[Start of section]

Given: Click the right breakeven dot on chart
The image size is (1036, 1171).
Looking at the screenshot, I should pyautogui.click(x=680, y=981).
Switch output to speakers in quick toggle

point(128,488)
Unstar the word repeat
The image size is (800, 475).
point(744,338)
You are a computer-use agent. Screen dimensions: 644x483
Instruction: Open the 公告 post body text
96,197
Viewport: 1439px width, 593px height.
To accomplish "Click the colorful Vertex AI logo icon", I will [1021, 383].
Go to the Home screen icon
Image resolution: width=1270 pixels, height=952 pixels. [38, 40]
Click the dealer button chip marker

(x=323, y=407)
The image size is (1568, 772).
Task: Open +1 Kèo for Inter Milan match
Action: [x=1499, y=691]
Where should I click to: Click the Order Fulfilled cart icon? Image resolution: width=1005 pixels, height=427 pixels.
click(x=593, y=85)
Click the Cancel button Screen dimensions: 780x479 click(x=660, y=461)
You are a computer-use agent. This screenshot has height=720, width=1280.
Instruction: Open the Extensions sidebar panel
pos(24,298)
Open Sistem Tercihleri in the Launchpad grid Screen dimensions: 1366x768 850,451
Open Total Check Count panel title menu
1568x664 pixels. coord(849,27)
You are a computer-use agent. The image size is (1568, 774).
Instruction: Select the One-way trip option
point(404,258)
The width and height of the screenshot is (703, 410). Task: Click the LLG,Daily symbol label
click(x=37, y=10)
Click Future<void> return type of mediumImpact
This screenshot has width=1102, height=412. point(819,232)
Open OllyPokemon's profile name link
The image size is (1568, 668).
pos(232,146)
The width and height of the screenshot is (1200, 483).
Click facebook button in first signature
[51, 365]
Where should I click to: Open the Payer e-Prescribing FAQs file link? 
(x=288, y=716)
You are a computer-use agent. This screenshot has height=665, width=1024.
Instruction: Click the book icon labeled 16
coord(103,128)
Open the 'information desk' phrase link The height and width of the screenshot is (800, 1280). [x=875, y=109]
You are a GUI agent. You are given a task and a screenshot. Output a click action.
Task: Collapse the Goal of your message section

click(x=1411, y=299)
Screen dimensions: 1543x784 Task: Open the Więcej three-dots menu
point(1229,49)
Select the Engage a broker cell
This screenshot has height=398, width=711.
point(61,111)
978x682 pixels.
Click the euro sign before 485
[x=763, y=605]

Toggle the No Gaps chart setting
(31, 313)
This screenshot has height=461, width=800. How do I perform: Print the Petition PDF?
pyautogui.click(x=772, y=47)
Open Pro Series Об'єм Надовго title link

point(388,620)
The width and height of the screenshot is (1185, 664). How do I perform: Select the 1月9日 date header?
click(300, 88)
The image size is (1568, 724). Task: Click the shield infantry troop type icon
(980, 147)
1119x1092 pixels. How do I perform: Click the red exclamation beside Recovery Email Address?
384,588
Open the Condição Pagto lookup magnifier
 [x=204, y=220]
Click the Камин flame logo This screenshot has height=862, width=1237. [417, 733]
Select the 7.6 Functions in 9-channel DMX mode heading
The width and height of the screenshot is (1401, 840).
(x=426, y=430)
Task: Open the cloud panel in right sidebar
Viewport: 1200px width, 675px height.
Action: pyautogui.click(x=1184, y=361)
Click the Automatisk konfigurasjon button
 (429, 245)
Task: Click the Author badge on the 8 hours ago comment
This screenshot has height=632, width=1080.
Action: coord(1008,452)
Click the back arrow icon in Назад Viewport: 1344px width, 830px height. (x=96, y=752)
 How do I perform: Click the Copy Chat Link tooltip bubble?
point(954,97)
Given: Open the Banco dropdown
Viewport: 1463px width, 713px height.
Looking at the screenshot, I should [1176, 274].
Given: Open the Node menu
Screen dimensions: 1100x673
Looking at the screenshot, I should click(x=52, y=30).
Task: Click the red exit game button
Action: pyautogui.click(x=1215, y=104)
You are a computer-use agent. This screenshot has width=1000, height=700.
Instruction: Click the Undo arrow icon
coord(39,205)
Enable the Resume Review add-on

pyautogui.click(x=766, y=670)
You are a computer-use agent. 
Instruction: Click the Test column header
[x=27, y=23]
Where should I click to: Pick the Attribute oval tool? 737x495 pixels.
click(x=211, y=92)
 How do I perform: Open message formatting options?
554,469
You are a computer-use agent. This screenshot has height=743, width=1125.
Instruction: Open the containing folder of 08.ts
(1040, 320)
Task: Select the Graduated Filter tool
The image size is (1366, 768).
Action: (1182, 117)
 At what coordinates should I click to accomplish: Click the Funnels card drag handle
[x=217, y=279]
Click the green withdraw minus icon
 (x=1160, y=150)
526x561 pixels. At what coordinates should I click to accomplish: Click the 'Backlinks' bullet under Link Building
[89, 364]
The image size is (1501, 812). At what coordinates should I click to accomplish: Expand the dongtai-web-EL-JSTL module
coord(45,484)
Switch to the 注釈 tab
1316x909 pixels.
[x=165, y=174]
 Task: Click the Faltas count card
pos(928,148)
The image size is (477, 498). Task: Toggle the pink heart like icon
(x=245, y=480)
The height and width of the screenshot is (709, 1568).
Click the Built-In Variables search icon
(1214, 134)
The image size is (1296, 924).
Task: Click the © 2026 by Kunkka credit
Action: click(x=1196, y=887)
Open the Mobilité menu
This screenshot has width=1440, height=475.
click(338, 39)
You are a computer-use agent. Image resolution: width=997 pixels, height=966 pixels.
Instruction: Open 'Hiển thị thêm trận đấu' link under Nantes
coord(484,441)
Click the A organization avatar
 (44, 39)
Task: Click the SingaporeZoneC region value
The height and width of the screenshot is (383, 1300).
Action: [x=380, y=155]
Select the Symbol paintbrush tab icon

[End of section]

## Work instruction
Take the records and restate them word for word.

## Exercise answer
Given: Click the right breakeven dot on chart
The image size is (1036, 1171).
Looking at the screenshot, I should pyautogui.click(x=680, y=981).
Switch output to speakers in quick toggle

point(128,488)
Unstar the word repeat
The image size is (800, 475).
point(744,338)
You are a computer-use agent. Screen dimensions: 644x483
Instruction: Open the 公告 post body text
96,197
Viewport: 1439px width, 593px height.
To accomplish "Click the colorful Vertex AI logo icon", I will [1021, 383].
Go to the Home screen icon
Image resolution: width=1270 pixels, height=952 pixels. [38, 40]
Click the dealer button chip marker

(x=323, y=407)
The image size is (1568, 772).
Task: Open +1 Kèo for Inter Milan match
Action: [x=1499, y=691]
Where should I click to: Click the Order Fulfilled cart icon? Image resolution: width=1005 pixels, height=427 pixels.
click(x=593, y=85)
Click the Cancel button Screen dimensions: 780x479 click(x=660, y=461)
You are a computer-use agent. This screenshot has height=720, width=1280.
Instruction: Open the Extensions sidebar panel
pos(24,298)
Open Sistem Tercihleri in the Launchpad grid Screen dimensions: 1366x768 850,451
Open Total Check Count panel title menu
1568x664 pixels. coord(849,27)
You are a computer-use agent. The image size is (1568, 774).
Instruction: Select the One-way trip option
point(404,258)
The width and height of the screenshot is (703, 410). Task: Click the LLG,Daily symbol label
click(x=37, y=10)
Click Future<void> return type of mediumImpact
This screenshot has width=1102, height=412. point(819,232)
Open OllyPokemon's profile name link
The image size is (1568, 668).
pos(232,146)
The width and height of the screenshot is (1200, 483).
Click facebook button in first signature
[51, 365]
Where should I click to: Open the Payer e-Prescribing FAQs file link? 
(x=288, y=716)
You are a computer-use agent. This screenshot has height=665, width=1024.
Instruction: Click the book icon labeled 16
coord(103,128)
Open the 'information desk' phrase link The height and width of the screenshot is (800, 1280). [x=875, y=109]
You are a GUI agent. You are given a task and a screenshot. Output a click action.
Task: Collapse the Goal of your message section

click(x=1411, y=299)
Screen dimensions: 1543x784 Task: Open the Więcej three-dots menu
point(1229,49)
Select the Engage a broker cell
This screenshot has height=398, width=711.
point(61,111)
978x682 pixels.
Click the euro sign before 485
[x=763, y=605]

Toggle the No Gaps chart setting
(31, 313)
This screenshot has height=461, width=800. How do I perform: Print the Petition PDF?
pyautogui.click(x=772, y=47)
Open Pro Series Об'єм Надовго title link

point(388,620)
The width and height of the screenshot is (1185, 664). How do I perform: Select the 1月9日 date header?
click(300, 88)
The image size is (1568, 724). Task: Click the shield infantry troop type icon
(980, 147)
1119x1092 pixels. How do I perform: Click the red exclamation beside Recovery Email Address?
384,588
Open the Condição Pagto lookup magnifier
 [x=204, y=220]
Click the Камин flame logo This screenshot has height=862, width=1237. [417, 733]
Select the 7.6 Functions in 9-channel DMX mode heading
The width and height of the screenshot is (1401, 840).
(x=426, y=430)
Task: Open the cloud panel in right sidebar
Viewport: 1200px width, 675px height.
Action: pyautogui.click(x=1184, y=361)
Click the Automatisk konfigurasjon button
 (429, 245)
Task: Click the Author badge on the 8 hours ago comment
This screenshot has height=632, width=1080.
Action: coord(1008,452)
Click the back arrow icon in Назад Viewport: 1344px width, 830px height. (x=96, y=752)
 How do I perform: Click the Copy Chat Link tooltip bubble?
point(954,97)
Given: Open the Banco dropdown
Viewport: 1463px width, 713px height.
Looking at the screenshot, I should [1176, 274].
Given: Open the Node menu
Screen dimensions: 1100x673
Looking at the screenshot, I should click(x=52, y=30).
Task: Click the red exit game button
Action: pyautogui.click(x=1215, y=104)
You are a computer-use agent. This screenshot has width=1000, height=700.
Instruction: Click the Undo arrow icon
coord(39,205)
Enable the Resume Review add-on

pyautogui.click(x=766, y=670)
You are a computer-use agent. 
Instruction: Click the Test column header
[x=27, y=23]
Where should I click to: Pick the Attribute oval tool? 737x495 pixels.
click(x=211, y=92)
 How do I perform: Open message formatting options?
554,469
You are a computer-use agent. This screenshot has height=743, width=1125.
Instruction: Open the containing folder of 08.ts
(1040, 320)
Task: Select the Graduated Filter tool
The image size is (1366, 768).
Action: (1182, 117)
 At what coordinates should I click to accomplish: Click the Funnels card drag handle
[x=217, y=279]
Click the green withdraw minus icon
 (x=1160, y=150)
526x561 pixels. At what coordinates should I click to accomplish: Click the 'Backlinks' bullet under Link Building
[89, 364]
The image size is (1501, 812). At what coordinates should I click to accomplish: Expand the dongtai-web-EL-JSTL module
coord(45,484)
Switch to the 注釈 tab
1316x909 pixels.
[x=165, y=174]
 Task: Click the Faltas count card
pos(928,148)
The image size is (477, 498). Task: Toggle the pink heart like icon
(x=245, y=480)
The height and width of the screenshot is (709, 1568).
Click the Built-In Variables search icon
(1214, 134)
The image size is (1296, 924).
Task: Click the © 2026 by Kunkka credit
Action: click(x=1196, y=887)
Open the Mobilité menu
This screenshot has width=1440, height=475.
click(338, 39)
You are a computer-use agent. Image resolution: width=997 pixels, height=966 pixels.
Instruction: Open 'Hiển thị thêm trận đấu' link under Nantes
coord(484,441)
Click the A organization avatar
 (44, 39)
Task: Click the SingaporeZoneC region value
The height and width of the screenshot is (383, 1300).
Action: [x=380, y=155]
Select the Symbol paintbrush tab icon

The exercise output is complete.